Your textbook, homework assignments, and exams will be completed on the MyEconLab platform. The total cost of the service is around $105 (plus tax). The bookstore may offer an access code, but you can get it cheaper directly from the publisher. Your online access includes a digital copy of the textbook, but you may want a physical copy too. You can rent a physical copy from the publisher, but it's very expensive. If you want a physical copy in addition to the digital copy, I recommend purchasing an older edition on Amazon. You don't need to register for MyEconLab until our course is officially open on Canvas, but you should purchase a physical copy of the book before classes start if you want a physical copy.
There is one smaller book that we will read together for this course: Think Like a Freak. This book will introduce ways that economics can be applied to a wide variety of areas and will introduce the concept of "thinking like an economist." You can use the topics in this book to help you with Packback discussions and questions that may appear on exams and small quizzes. Used copies of this book are available on Amazon for less than $10. You should purchase this book before classes start.
I cannot stress enough how often you can find books online for significantly cheaper than at the campus bookstore. For most classes, you can find used copies or older editions that work just as well. Be sure to check with your other instructors to see! Even if you need to purchase a new copy of something, Amazon is almost always a better deal. If your family does not have Amazon Prime, you can sign up for an Amazon Student account and get prime benefits for free for 6 months. This way you'll save on books AND on shipping costs. You can even have packages shipped to your dorm.
We will use a number of platforms during the course, but you should consider our Canvas course as the "hub" for all of the other sites. This website is meant to give you an early look at the semester ahead. Each week I will post an announcement in Canvas highlighting important information for that week ahead. I may also email you directly about various topics as the semester progresses. If you don’t want to use your VT email address, you can set up email forwarding so that you get all emails and announcements from me in your preferred inbox. When you set up your online accounts (MyEconLab/Packback), you should still enter your VT email address. I recommend updating your Canvas preferences before the term starts so that you receive daily digests from your courses rather than individual emails each time something changes in your courses.

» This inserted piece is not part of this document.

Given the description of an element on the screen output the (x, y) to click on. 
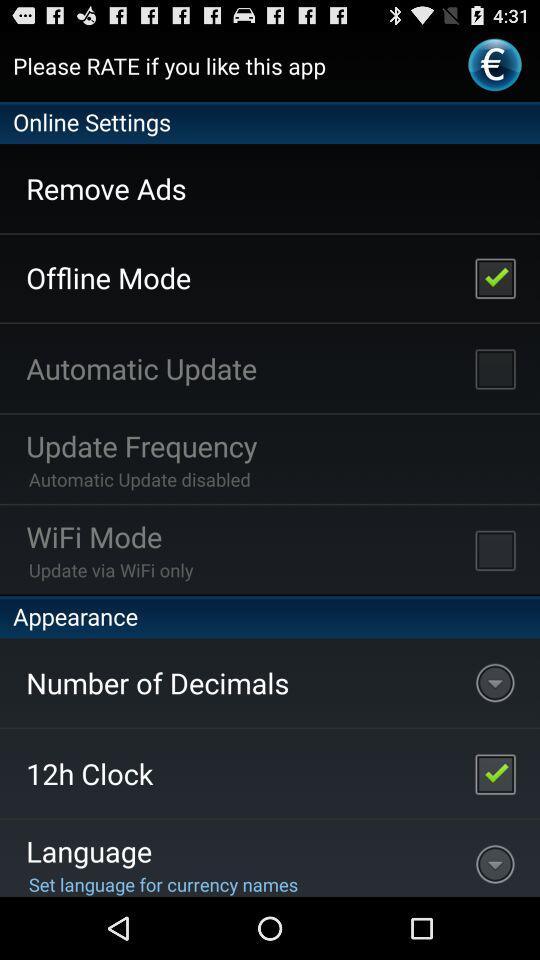
click on last drop down (495, 857)
click on second check box (494, 368)
click on the first icon on the right top of the web page (495, 64)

Taking a course with a heavy emphasis on technology (Canvas, MyEconLab, Packback) increases the possibility that you may experience some technical difficulties over the course of an entire semester. If the websites are down or your personal equipment isn't functioning when you decide to work on the course, you are still responsible for all of the material and assignments that are due that week. Given the structure of the course, there are no extensions or makeup assignments this semester.
Lastly, I'm very passionate about economics education. I occasionally tweet economics stuff that you may find interesting or post interesting class-related things on Instagram. I've recently written a book on learning economics from Parks and Recreation and I write a weekly newsletter on economics in current events. You're not obligated to follow any of these accounts, but you're welcome to interact with me as much or as little as you're comfortable.
I am really looking forward to this semester and I hope you enjoy your next few months with me.